À l’Université York, Mme Hyde précise que les télescopes du campus seront mis à disposition et que les observations seront consignées à partir de minuit environ. Si un panache de poussière est visible, elle ajoute que les données pourront être transmises aux chercheurs qui étudient la composition de la Lune.
À l’aide d’un graphique indiquant l’intensité de la lumière émise, Mme Hyde explique qu’il sera possible de déterminer la vitesse du panache ainsi que sa composition chimique.
«Ils pourront estimer la quantité de matière projetée […] et ce qu’elle contenait», a dit Mme Hyde. «Y avait-il du sodium dans le panache?

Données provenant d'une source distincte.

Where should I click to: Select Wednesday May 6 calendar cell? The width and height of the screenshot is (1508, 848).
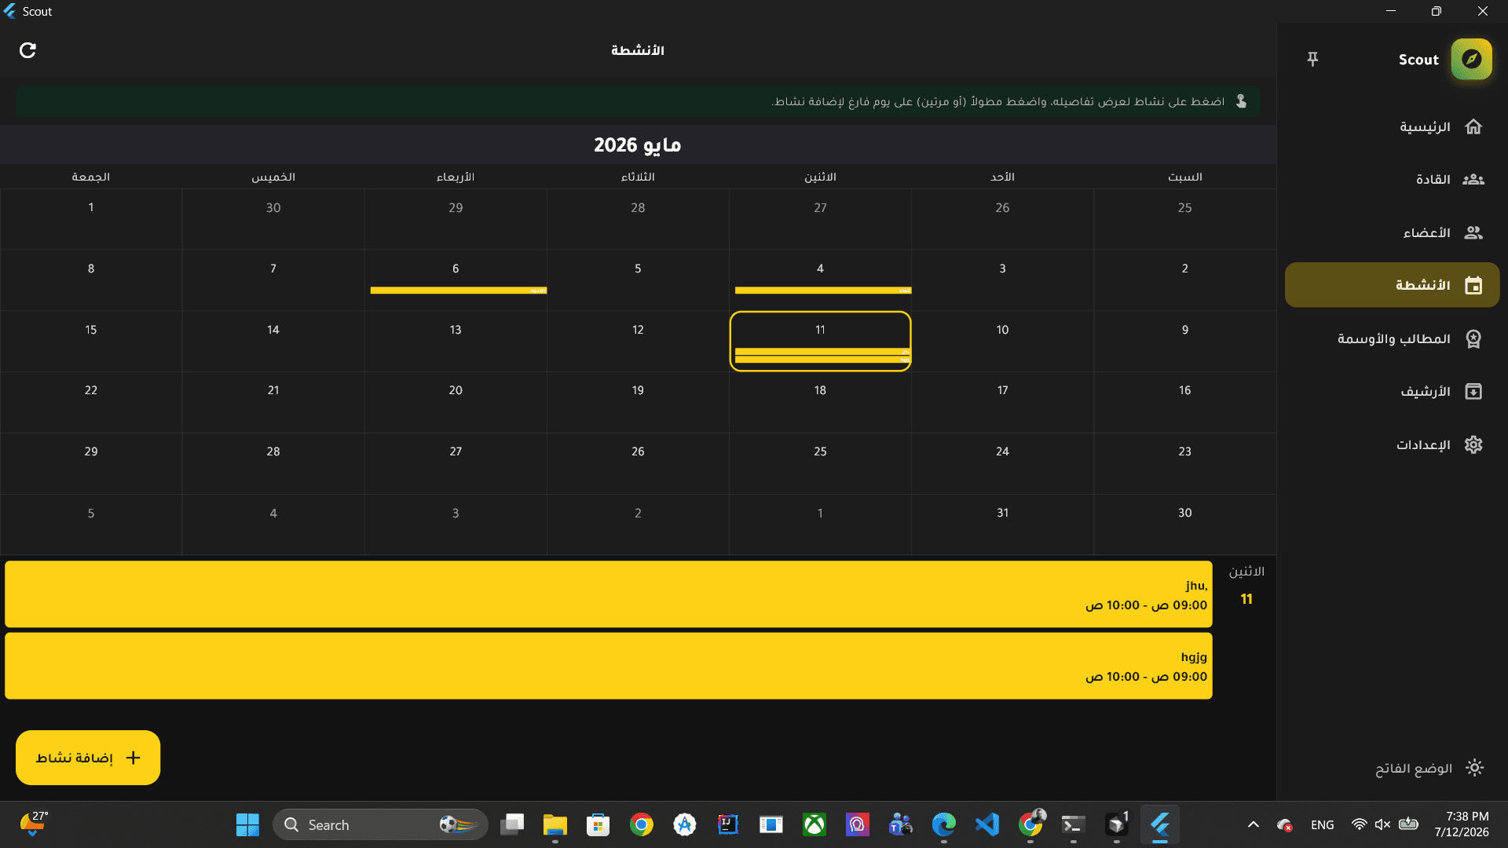pos(456,280)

Y avait-il de la glace d’eau dans le panache? Ils seront en fait en mesure d’en tirer des conclusions intéressantes.»
L’impact modifiera la surface de la Lune
Une fois que la fusée entrera en collision avec la Lune, explique Mme Hyde, elle y laissera un nouveau cratère et modifiera de façon permanente sa surface visible.
Bien que la modification de l’apparence de la Lune soit controversée, elle précise qu’on s’attend à ce que l’impact laisse une petite marque près du cratère Einstein. M. Gray prévoit qu’il laissera un cratère de 17 mètres de large, dans une zone de la surface lunaire déjà fortement cratérisée.
«Ce n’est pas gigantesque, ce n’est pas comme si la Station spatiale internationale s’écrasait sur la Lune ou quoi que ce soit de ce genre», a spécifié Mme Hyde.
Ce n’est pas non plus la première fois que des débris spatiaux entrent en collision avec la Lune. Au début des années 1970, les étages supérieurs des missions Apollo 13 et 17 ont percuté la Lune. Puis, en 2009, le satellite d’observation et de détection des cratères lunaires de la NASA (LCOSAS) a délibérément percuté la Lune afin de vérifier la présence de glace d’eau dans un cratère en ombre permanente situé au pôle sud lunaire.
CTV News Toronto a communiqué avec Project Pluto, mais n’a pas reçu de réponse immédiate à temps pour la publication.